▸ Problem details:
Please copy, exactly as they appear below, the lines from the one containing "Instruction: Click Open" through the one containing "Task: Switch to the 自定义域 tab".
** Given information follows **
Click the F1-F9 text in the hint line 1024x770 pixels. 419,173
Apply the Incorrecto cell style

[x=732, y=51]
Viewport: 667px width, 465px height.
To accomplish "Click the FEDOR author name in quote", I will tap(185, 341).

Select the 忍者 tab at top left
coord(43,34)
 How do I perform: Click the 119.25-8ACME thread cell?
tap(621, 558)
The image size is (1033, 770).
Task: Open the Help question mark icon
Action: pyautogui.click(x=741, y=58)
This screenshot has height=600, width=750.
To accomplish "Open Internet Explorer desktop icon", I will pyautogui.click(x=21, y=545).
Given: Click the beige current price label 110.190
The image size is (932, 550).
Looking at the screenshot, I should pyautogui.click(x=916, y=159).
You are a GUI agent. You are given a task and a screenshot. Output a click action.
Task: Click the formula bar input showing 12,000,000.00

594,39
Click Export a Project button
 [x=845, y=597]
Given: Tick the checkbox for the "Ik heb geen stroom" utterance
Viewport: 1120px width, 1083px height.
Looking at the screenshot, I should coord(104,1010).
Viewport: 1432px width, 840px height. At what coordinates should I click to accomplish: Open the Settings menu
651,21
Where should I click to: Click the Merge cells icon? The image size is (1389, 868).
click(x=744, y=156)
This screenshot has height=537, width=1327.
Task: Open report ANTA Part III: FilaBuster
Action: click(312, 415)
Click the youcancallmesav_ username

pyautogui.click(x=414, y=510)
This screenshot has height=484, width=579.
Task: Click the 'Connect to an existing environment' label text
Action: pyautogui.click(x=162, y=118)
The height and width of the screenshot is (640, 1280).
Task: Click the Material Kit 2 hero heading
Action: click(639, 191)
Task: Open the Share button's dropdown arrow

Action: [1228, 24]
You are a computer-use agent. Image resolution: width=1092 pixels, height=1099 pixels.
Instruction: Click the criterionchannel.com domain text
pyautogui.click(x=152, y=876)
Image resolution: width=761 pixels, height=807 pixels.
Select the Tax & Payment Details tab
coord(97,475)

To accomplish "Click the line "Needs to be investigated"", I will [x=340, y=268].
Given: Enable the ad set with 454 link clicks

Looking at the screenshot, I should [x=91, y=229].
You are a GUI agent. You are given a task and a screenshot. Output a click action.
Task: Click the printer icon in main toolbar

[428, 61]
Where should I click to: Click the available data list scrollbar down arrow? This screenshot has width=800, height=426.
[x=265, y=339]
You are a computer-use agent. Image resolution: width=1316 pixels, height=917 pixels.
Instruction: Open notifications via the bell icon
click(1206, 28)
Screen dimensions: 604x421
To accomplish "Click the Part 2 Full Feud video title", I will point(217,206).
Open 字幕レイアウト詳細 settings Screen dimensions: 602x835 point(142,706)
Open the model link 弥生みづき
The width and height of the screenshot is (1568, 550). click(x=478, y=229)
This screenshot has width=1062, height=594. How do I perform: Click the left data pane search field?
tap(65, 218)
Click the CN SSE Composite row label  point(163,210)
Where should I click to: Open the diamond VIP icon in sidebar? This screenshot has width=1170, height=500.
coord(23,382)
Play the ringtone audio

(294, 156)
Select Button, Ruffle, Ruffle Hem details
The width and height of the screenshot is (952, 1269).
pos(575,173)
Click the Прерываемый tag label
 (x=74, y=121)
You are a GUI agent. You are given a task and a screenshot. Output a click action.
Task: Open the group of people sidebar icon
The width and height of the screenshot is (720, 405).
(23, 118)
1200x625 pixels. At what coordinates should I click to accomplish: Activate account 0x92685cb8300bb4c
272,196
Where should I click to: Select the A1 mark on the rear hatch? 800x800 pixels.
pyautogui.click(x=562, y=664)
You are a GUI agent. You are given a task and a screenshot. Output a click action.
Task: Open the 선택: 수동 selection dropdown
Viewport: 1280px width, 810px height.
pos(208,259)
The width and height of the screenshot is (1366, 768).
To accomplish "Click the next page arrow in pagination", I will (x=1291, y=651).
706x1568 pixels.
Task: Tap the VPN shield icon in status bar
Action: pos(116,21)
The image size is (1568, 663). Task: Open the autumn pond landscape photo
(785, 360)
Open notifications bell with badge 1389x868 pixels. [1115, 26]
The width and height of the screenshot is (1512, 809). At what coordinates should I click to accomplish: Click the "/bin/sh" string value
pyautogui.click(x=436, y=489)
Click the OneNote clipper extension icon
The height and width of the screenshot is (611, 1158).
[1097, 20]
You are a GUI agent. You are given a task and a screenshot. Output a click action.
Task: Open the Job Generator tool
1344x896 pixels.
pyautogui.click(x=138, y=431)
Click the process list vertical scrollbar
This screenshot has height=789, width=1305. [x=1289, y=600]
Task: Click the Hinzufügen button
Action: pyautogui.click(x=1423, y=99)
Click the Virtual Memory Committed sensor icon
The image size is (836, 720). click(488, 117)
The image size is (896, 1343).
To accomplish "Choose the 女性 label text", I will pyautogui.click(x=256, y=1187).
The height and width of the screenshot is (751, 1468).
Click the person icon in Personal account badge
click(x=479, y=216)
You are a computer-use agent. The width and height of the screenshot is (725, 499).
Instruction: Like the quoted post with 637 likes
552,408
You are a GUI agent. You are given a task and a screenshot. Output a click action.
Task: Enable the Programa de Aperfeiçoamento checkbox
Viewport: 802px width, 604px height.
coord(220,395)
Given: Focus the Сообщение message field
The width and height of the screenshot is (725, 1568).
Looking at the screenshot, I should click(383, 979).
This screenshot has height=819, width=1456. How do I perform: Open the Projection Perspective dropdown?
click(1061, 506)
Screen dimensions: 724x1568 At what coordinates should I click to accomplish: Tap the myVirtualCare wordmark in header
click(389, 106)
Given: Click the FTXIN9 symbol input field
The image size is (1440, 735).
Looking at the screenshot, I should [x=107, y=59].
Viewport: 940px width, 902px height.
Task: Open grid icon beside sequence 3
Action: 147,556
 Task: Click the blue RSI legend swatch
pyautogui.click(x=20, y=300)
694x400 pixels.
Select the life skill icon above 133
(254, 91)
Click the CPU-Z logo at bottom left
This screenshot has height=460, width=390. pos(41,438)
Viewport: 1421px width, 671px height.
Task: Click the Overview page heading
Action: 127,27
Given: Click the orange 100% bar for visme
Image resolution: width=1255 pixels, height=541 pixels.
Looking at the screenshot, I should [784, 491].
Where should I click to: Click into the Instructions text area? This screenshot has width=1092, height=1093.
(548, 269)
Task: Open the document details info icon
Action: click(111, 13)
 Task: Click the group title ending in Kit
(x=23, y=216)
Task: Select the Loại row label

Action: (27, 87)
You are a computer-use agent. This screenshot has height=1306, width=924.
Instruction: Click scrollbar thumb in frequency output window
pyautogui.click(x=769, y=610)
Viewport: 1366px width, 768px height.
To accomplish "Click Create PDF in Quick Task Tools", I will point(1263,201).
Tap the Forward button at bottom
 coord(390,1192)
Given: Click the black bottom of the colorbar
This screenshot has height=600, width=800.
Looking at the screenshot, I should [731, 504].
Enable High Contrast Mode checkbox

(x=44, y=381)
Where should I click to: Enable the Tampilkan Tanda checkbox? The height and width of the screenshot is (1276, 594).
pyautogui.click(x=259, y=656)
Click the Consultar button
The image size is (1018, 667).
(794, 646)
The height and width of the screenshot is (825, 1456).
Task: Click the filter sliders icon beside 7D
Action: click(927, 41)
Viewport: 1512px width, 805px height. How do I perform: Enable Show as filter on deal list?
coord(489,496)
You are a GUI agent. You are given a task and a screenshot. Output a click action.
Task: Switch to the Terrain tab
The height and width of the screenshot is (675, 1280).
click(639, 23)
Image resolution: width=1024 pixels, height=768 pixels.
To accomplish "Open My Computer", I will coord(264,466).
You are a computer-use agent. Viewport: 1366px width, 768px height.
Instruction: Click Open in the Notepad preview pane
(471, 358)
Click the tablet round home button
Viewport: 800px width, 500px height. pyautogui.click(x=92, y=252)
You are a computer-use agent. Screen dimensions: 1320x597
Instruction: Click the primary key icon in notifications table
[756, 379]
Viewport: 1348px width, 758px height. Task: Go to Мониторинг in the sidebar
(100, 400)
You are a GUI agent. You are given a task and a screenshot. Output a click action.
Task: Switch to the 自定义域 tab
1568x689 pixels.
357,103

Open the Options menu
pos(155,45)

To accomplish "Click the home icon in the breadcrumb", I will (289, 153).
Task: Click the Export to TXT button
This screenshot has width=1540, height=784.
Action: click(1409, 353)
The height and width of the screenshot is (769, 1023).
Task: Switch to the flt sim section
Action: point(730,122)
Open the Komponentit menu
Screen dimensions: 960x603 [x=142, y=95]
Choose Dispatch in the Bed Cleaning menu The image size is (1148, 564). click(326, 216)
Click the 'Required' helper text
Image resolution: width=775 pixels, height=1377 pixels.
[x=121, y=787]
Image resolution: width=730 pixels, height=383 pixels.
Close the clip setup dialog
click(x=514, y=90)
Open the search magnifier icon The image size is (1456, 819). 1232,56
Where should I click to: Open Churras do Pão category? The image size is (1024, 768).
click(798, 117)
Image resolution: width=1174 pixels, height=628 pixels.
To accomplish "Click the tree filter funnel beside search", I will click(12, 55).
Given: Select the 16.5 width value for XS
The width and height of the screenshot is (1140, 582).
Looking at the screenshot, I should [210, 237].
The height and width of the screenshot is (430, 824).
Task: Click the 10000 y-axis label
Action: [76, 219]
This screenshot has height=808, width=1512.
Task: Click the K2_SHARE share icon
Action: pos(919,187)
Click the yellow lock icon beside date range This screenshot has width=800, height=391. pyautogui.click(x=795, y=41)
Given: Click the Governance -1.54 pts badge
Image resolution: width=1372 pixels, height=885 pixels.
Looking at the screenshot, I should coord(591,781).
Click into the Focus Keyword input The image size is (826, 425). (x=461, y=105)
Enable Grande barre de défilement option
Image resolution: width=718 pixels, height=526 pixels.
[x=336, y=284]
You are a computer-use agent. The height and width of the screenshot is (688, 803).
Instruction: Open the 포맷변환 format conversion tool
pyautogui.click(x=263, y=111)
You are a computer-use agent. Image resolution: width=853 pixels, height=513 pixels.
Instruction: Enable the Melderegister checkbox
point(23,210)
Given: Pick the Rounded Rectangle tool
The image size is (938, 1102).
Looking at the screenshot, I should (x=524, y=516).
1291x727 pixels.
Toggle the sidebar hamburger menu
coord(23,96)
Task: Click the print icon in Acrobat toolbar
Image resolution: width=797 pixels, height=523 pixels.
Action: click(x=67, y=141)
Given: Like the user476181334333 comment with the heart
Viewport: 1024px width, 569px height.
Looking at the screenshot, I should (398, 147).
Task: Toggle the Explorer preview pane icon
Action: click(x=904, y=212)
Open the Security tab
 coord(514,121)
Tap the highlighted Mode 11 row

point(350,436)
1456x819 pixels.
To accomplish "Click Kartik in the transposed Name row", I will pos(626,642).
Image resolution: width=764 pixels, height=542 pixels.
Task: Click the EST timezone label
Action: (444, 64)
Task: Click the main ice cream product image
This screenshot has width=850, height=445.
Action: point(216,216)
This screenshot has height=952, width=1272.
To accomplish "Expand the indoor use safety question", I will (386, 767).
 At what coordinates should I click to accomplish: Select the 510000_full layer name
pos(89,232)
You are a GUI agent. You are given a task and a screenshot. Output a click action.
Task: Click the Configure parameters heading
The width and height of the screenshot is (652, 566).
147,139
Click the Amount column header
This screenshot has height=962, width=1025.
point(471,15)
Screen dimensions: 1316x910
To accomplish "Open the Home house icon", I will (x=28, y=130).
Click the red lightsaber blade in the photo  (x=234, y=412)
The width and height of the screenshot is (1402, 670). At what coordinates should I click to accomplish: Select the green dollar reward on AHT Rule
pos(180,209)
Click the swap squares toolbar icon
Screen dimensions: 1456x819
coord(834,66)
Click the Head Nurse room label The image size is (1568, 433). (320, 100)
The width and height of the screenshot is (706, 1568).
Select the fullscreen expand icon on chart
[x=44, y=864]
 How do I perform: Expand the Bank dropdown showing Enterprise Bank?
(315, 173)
** End of Given information **
▸ Solved problem:
Instruction: Click Open in the Notepad preview pane
(471, 358)
Click the tablet round home button
Viewport: 800px width, 500px height. pyautogui.click(x=92, y=252)
You are a computer-use agent. Screen dimensions: 1320x597
Instruction: Click the primary key icon in notifications table
[756, 379]
Viewport: 1348px width, 758px height. Task: Go to Мониторинг in the sidebar
(100, 400)
You are a GUI agent. You are given a task and a screenshot. Output a click action.
Task: Switch to the 自定义域 tab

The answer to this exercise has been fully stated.